正法眼蔵がなければ死んでいた 私にとっての正法眼蔵 行仏威儀その十一

 岩波文庫152、153ページ「教家経師論師(きょうけきょうじろんじ)等の仏道を遠聞(おんもん)せる、なほしいはく、「即於法性(そくをほっしょう)、起法性見(きほっしょうけん)、即是無明(そくぜむみょう)」この教家のいはくは、法性に法性の見(けん)おこるに、法性の縛をいはず、さらに無明の縛をかさぬ、法性の縛あることをしらず」

 頭の中の理屈で仏教を学ぼうとする人たち、経典により仏教を学ぼうとする人たち、議論を通じて仏教を学ぼうとする人たち、この人たちは仏道を遠く離れたところから聞いているのであるが、それでも彼らは「法性に即して法性の見が起こる、それは無明である(宇宙の本質は何かという考えを起こして、それについて色々な見方が起こる、それは迷いである(無明))」(しかしながら)この言葉は法性を理屈で考えることで法性についての見解が起こるということについて、法性(という理屈)に縛られているということを言っておらず、さらに無明という理屈に縛られていることをその上に重ねていて、法性に縛られるということがあることを知らないのである。

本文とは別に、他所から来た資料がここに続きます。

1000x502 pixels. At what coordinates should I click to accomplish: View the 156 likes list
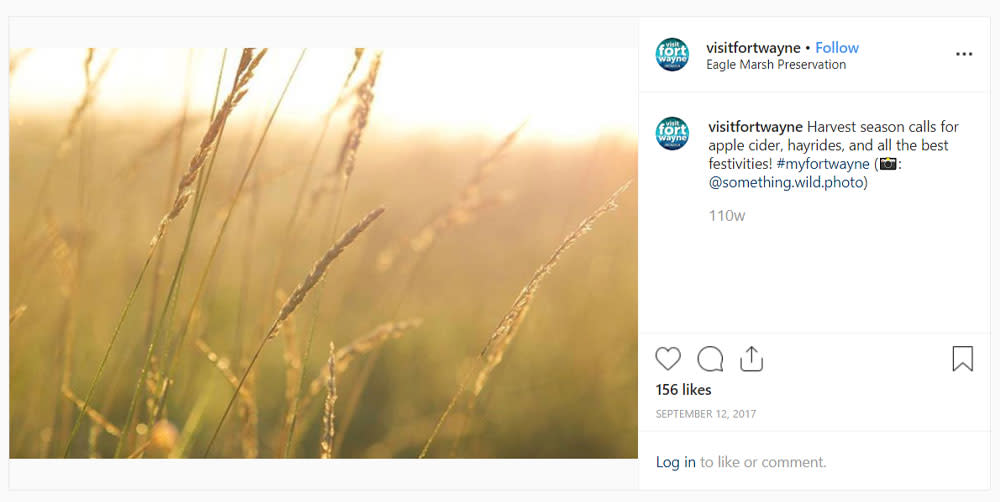[x=683, y=390]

 頭の中の理屈・言葉に縛られ現実に疎いというのは、今の世の中しばしば見られると思っている。知識とか論理を重んじすぎではなかろうか。学問は重要だが、学問という閉じた世界で成績・業績が優秀だからといって人間として優れているかは関係ない。

 底の浅い言葉は長くはもたない。現実が答えを出す。コロナへの対応でも、政治家の「言葉」にみんな辟易としてるんではないかな。皇室の結婚を巡る話でも論理や理屈ではなかろうと感じる。問題は日々の瞬間瞬間の行動だ。

 「言葉」を次々と重ねていくと、どんどん強い調子にせざるを得ない。聞いている側は結果が伴わなければどんどん「しらける」だけだ。こうして「言葉」は力を失っていく。

 現実の泥沼を七転八倒して行動する、他人が評価しようがしまいが、問題は大宇宙の真理に即しているかどうかだ。「成功」=「経済的な豊かさ」なんてことでは、あまりにも浅薄であり、大袈裟ではなく人類を危機に陥れるのではなかろうか。米中の対立なんてその典型ではないか。

 人間が生きるとは何か、それは坐禅しない限り分からない。